Opinion by
Head, J.,The learned court below made, absolute a rule for judgment for want of a sufficient affidavit of defense, and from that order comes this appeal.
The plaintiff, sometime ago, had instituted an action of replevin in the Court of Common Pleas of Philadelphia County to recover possession of certain personal property. As a result of that action he finally obtained a money judgment against Lintott, the principal in the bond, upon which the present action is founded. That judgment remains unopened, unappealed from, and unreversed. It, therefore, finally adjudicated the right as between the plaintiff and the particular defendant named.

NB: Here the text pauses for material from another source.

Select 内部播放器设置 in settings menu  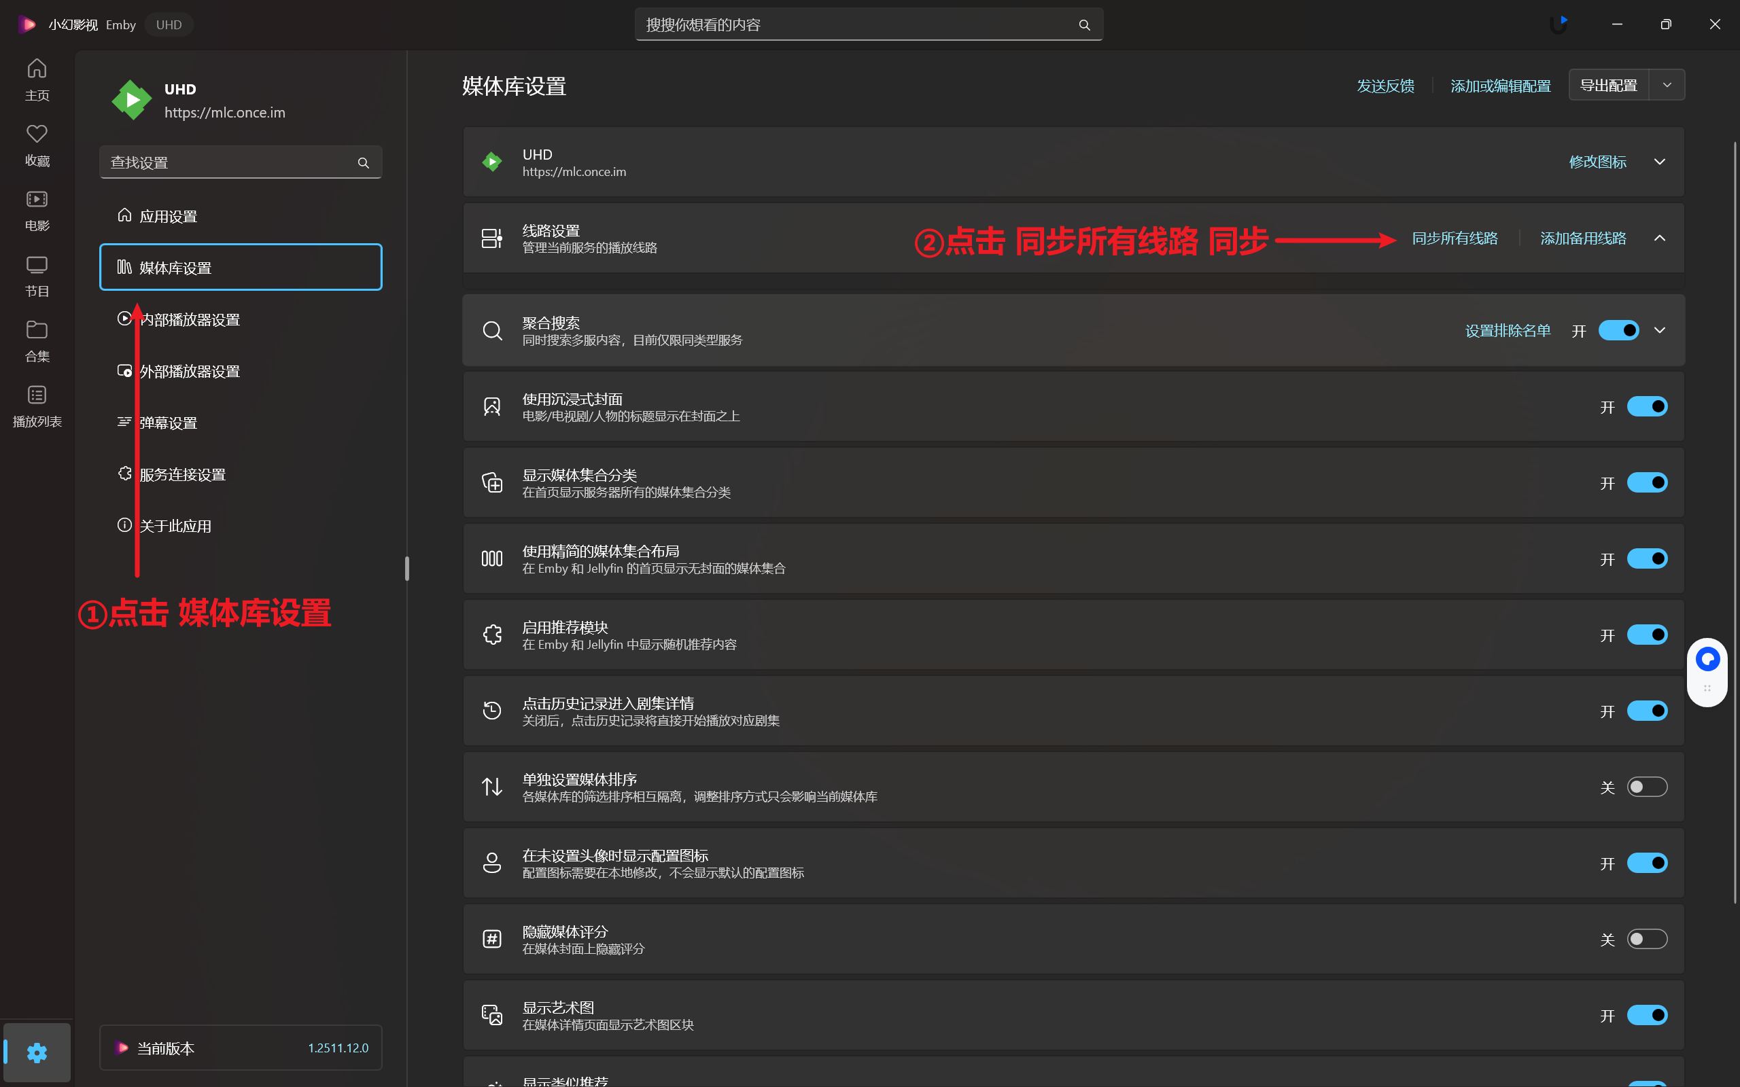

In the action of replevin referred to, the defendant chose to give a counterbond and retain the possession of the property sought to be recovered. In that bond the two remaining defendants in the present action became sureties for the principal defendant. The plaintiff having, as stated, obtained a final judgment against the principal in the bond, then brought the present action in the Municipal Court founded on the said judgment, to recover from the sureties the amount thereof. An affidavit of defense was filed by the sureties which, upon consideration, was deemed insufficient by the learned court below.
We are unable to escape the conclusion that the action of the court below was right and proper. The reasons for this conclusion, or some of them at least, may be briefly set forth. The whole of the defense advanced is nothing more than an attempt on the part of the sureties to avail themselves of the benefit of a certain claim which, as they allege, their principal had against the plaintiff in *403the action. It nowhere appears that such claim, if any there be, was ever assigned or transferred to the sureties. If it existed at all at the institution of the present action, it was the property of the principal defendant and still remains so.
But even if it had been formally assigned to these sureties, it must be clear their rights could rise no higher than the right of the assignor, the defendant in the original action, against whom final judgment has gone. So far as he is concerned, this action is analogous to one of scire facias sur judgment, where it is well known no defense may be advanced save one that has originated since the entry of the original judgment. As we pointed out when the case was formerly before us in another aspect, Commonwealth for use v. Lintott, 64 Pa. Superior Ct. 328, the original action of replevin furnished to the defendant therein a complete remedy to adjudicate any claim he may have had against the plaintiff for repairs, storage, etc., connected with the automobile which was the subject of that action. He declined to advance any such claim and allowed a money judgment to be obtained against him in a court which had full jurisdiction of the entire question and, in a form of action, that furnished him a complete remedy for the adjudication of such a claim. We were of opinion then and we are now, that any such claim on the part of the defendant in the action of replevin was presumably adjudicated in that action and, therefore, extinguished by the judgment which was the end of it. ’
Prom this it follows that the principal in the present bond could make no such defense in the present action, as the one here set up by his sureties. If he could not make it, it is impossible to see how their rights can be any higher or greater than would be his. Were the Municipal Court in the present action to undertake to adjudicate and determine that the plaintiff could recover nothing because of what is advanced in the affidavit, it would amount to a nullification of the final judgment of *404another court of at least equal jurisdiction, because it would deny to the plaintiff the fruits of such judgment as against those who solemnly undertook to make good any default of their principal in the payment of any sum that might be determined to be due from him to the plaintiff in the action of replevin.
The assignments of error are overruled and the judgment is affirmed.